Jolie idée de programmation que, selon les mots de Bernard Foccroulle, cette « Fausse Jardinière dans un vrai jardin » : le Domaine du Grand Saint-Jean sied bien à cette intrigue où une marquise se déguise en jardinière, et où un vent de folie ariostienne souffle sur tous les protagonistes égarés dans la forêt voisine. La mise en scène de Vincent Boussard prend un risque acoustique en plaçant le plateau perpendiculairement à la bastide, avec un mur de pierre côté jardin mais un fond de scène ouvert sur le parc arboré ; le déséquilibre sonore déjà inhérent au lieu (l’orchestre, très en avant, reste hétérogène) souligne d’autant plus les disparités de projection de la distribution : la Serpetta nuancée et fine musicienne de Sabine Devieilhe est peu sonore ; le ténor de Colin Balzer, Podestat très bouffe et burlesque – presque trop – parfois éteint ; John Chest (solide et amusant Nardo) et Julien Prégardien (Belfiore lunaire mais un peu droit) ont en revanche tendance à forcer leurs moyens. Sans souci acoustique quant à elles, l’Arminda vive et fougueuse d’Ana Maria Labin, le Ramiro pénétré et de beau timbre de Julie Robart-Gendre (un rien en arrière toutefois dans les tempi) ainsi que – un cran au-dessus de tous les autres – la remarquable Layla Claire : voix fruitée, timbre plein, vocalité insolente et aboutie, elle rend honneur à la partition d’un Mozart de 19 ans qui dessinait déjà, avec la « marquise-jardinière » Sandrina, un portrait musical de femme complexe, surprenante, palpitante.

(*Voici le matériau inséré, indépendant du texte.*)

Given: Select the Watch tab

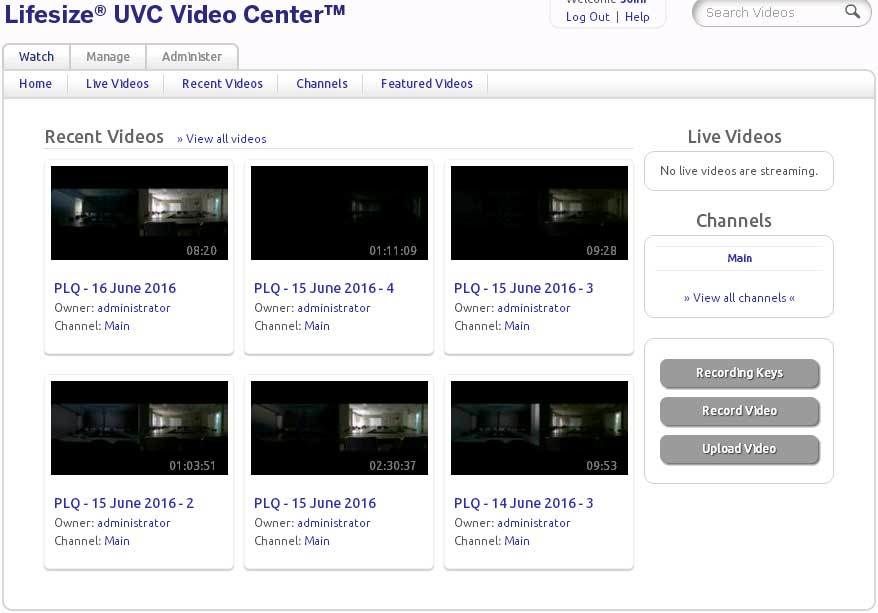Looking at the screenshot, I should coord(36,57).
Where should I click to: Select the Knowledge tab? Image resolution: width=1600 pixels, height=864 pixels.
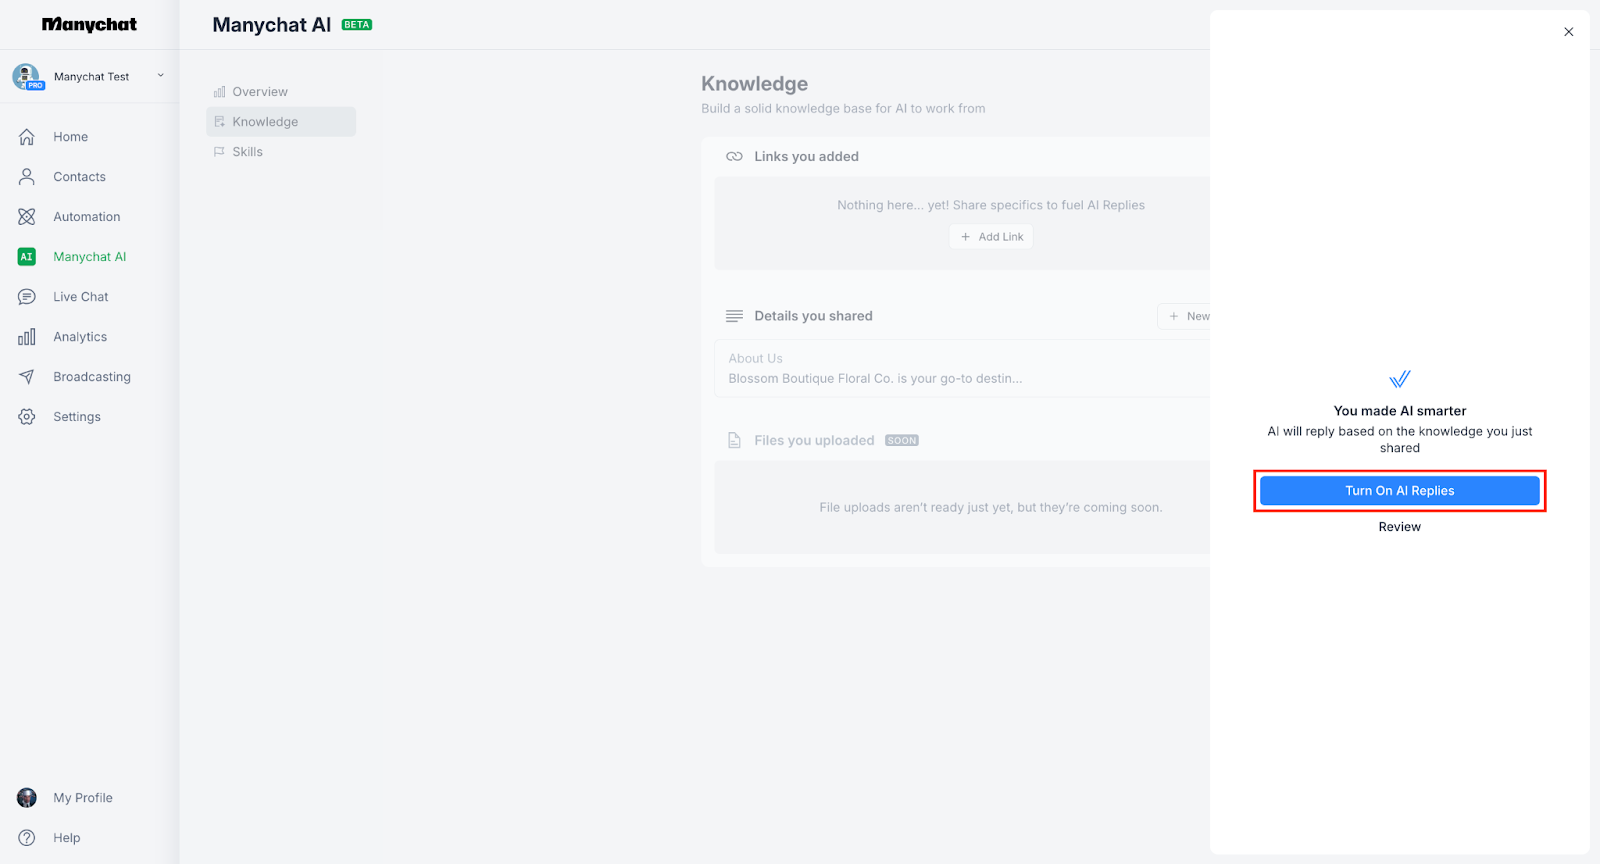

La production et son directeur musical Andreas Spering ont coupé près d’une demi-heure de musique de cette Finta giardiniera, sans que cela nuise à une partition souvent longue au livret redondant. En retour, plus l’intrigue se noue de façon déraisonnable, plus les récitatifs sont tirés vers l’onirique, avec l’aide de la nuit tombant sur le Grand Saint-Jean : répliques distendues, silences prolongés, gestuelle suspendue tournent résolument le dos au buffa trépidant. C’est un autre pari risqué : on frôle souvent le ralenti artificiel mais, la plupart du temps, une vraie atmosphère se crée, grâce à une direction d’acteurs chorégraphique et fantaisiste, et à une scénographie fraîche et économe – un plateau-miroir et quelques accessoires stylisés ou décalés. Andreas Spering, direction tenue et vigoureuse, laisse s’épancher les personnalités d’un Cercle de l’Harmonie tout feu tout flamme, entre deux Noces de Figaro à l’Archevêché, certes un peu à nu ici mais plein de verve et de vie – beau continuo de Frank Agsteribbe (pianoforte) et Emmanuel Balssa (violoncelle). Une Fausse jardinière pleine de vérité et de fraîcheur.

C.C.

Lire aussi notre édition de La Finta Giardiniera, ASO n° 195.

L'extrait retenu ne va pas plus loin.